Os investimentos e as controvérsias em torno da Empiricus

Nos últimos meses, uma grande parcela dos brasileiros ouviu sobre a Empiricus, tanto por ser uma companhia que recomenda como proceder ao realizar investimentos, como também pelas controversas campanhas de marketing adotadas pela empresa, como foi a publicidade da jovem Bettina, que se tornou viral em todo o país. Em um bate-papo exibido pelo canal Econoweek com o fundador da companhia, Felipe Miranda, o entrevistador tentou compreender um pouco melhor sobre o funcionamento da estratégia da empresa e todas as polêmicas recentes na qual a mesma se envolveu.

Em primeiro lugar, foi abordado na entrevista a questão da Comissão de Valores Mobiliários (CVM), que vem pressionando a Empiricus a cumprir os procedimentos e regras vigentes que regem as atividades do meio financeiro, incluindo as normas de publicidade. Contudo, segundo Miranda, a empresa possui uma liberdade maior de atuação mas opera na esfera do mercado editorial, e não no segmento de valores mobiliários.

Como justificativa para a publicidade viral do caso Bettina, que gerou controvérsias ao garantir a multiplicação do patrimônio até cifras milionárias, Felipe Miranda ressaltou que esse tipo de marketing é necessário para que a empresa consiga impactar o público e trazer mais visibilidade para o mundo dos investimentos. Porém, isso não impediu que a companhia recebesse muitas críticas por não destacar que existem inúmeros riscos ao investir no mercado de ações e pouquíssimas garantias.

Um desses críticos foi o fundador da concorrente Suno Research, Tiago Reis, que classificou a estratégia do marketing da Empiricus como “propaganda enganosa”. De acordo com Reis, veicular esse tipo de publicidade não é uma simples brincadeira pois pode resultar em diversos clientes se sentindo prejudicados. Ele também afirmou na época que uma ação como essa era desleal para o ambiente competitivo como um todo.

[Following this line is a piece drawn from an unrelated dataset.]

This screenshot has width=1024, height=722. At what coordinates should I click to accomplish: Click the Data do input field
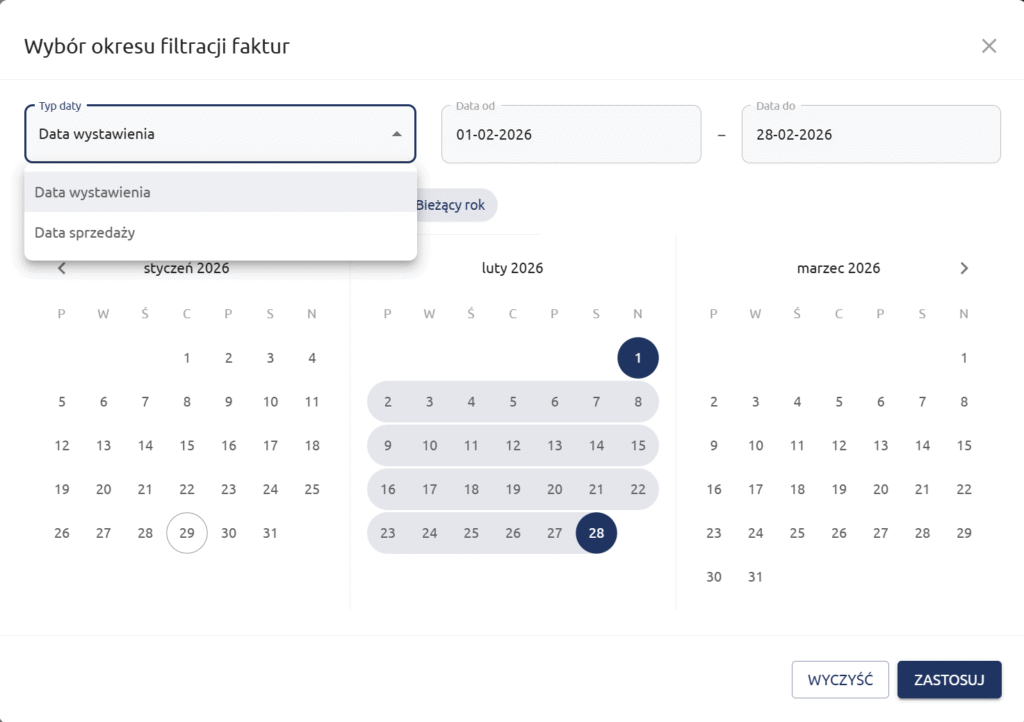tap(870, 134)
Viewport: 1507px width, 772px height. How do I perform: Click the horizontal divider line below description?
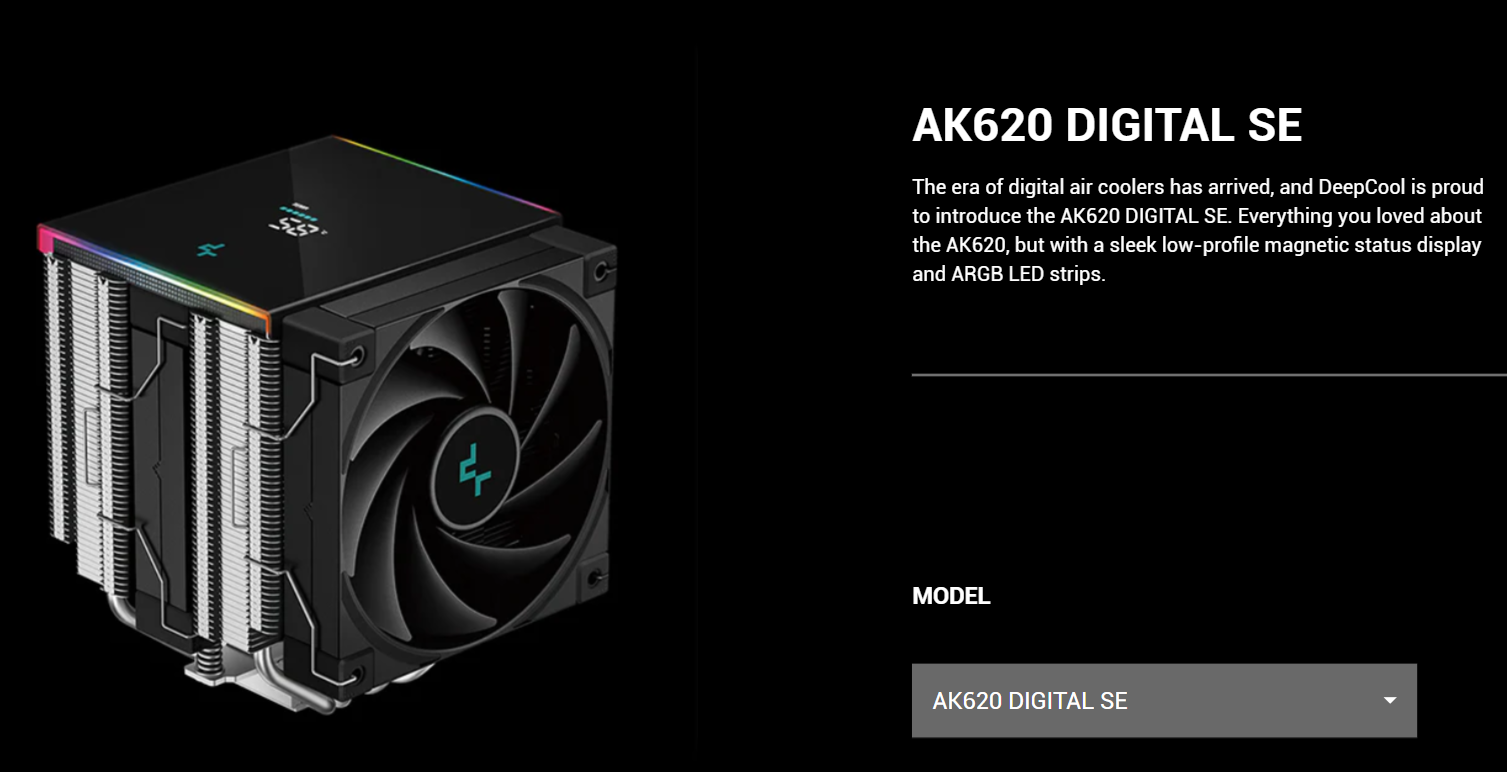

Em resposta as críticas, Felipe Miranda defendeu o marketing da empresa como fundamental para o andamento dos negócios pois, ao impactar um número elevado de pessoas, a empresa teria como expandir a sua gama de clientes e assim manter uma equipe experiente de analistas em investimentos analisando todos os movimentos do mercado. Desse modo, a companhia é capaz de oferecer seu serviço, que são insights sobre as melhores oportunidades de onde investir para que o patrimônio dos clientes seja multiplicado.

Apesar dessa justificativa, o executivo Tiago Reis não cessou nas em suas reclamações, chegando a dizer que os analistas que trabalham na Empiricus dificilmente conseguiriam emprego como analista em outra empresa, por estarem “queimados” nesse meio. Para ele, o descumprimento das normas de mercado e as constantes punição recebidas por entidades como o CVM seriam o estopim para que a reputação da empresa entre em crise.

Reis ainda ressaltou que basta comparar as avaliações de ambas as empresas, Suno Research e Empiricus, no Reclame Aqui para perceber que os problemas relatados pelos clientes das duas companhias são bastante diferentes. Mesmo com tantas críticas, Felipe Miranda se mantém com uma postura confiante, acreditando que o que a sua empresa tem feito é algo inovador e de forma alguma impróprio e contra as regras.